The yacht was originally named Triton and her first owner was James Coats. Following his death, she was purchased in 1913 by Sir George Bullough, owner of the Scottish island of Rùm. He renamed her Rhouma. During World War I, Rhouma was hired for use as an auxiliary patrol yacht. Between the wars, she was lengthened and had an upper deck of cabins added, and her engines were converted to run on oil fuel.

In World War II, she served in the Royal Navy as the Royal Patrol Yacht, HMS Hiniesta, and was used for calibrating huff-duff equipment in GB coastal waters. She later transported King George VI, Queen Elizabeth and Princess Elizabeth on a short victory tour.

In 1970 she was bought by Greek businessman Costas Keletseki, who renamed her Madiz and had her extensively rebuilt, restoring the original fittings but also modernizing with a conversion from steam to diesel engines.

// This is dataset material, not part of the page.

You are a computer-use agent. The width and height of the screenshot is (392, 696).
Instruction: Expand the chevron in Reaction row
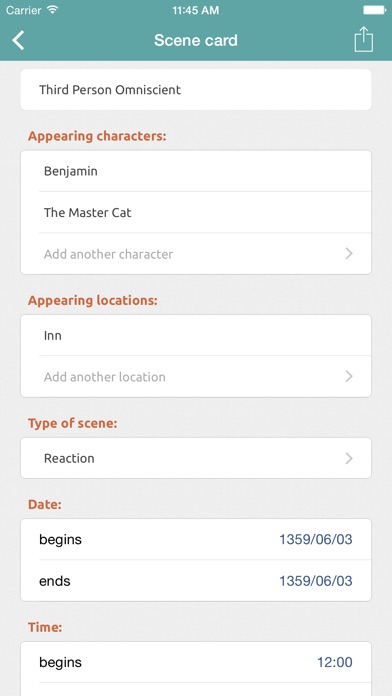tap(349, 458)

In 1989 Madiz was used as the primary setting for an episode of the British TV series Agatha Christie's Poirot.

Between 2003 and 2006, Madiz underwent another major refit and was re-classed under Lloyd’s Register of Shipping in her original Class of +100A1. After Keletsekis died in 2009, the ship was sold and was available for charter. In March 2024 Madiz was placed up for sale again.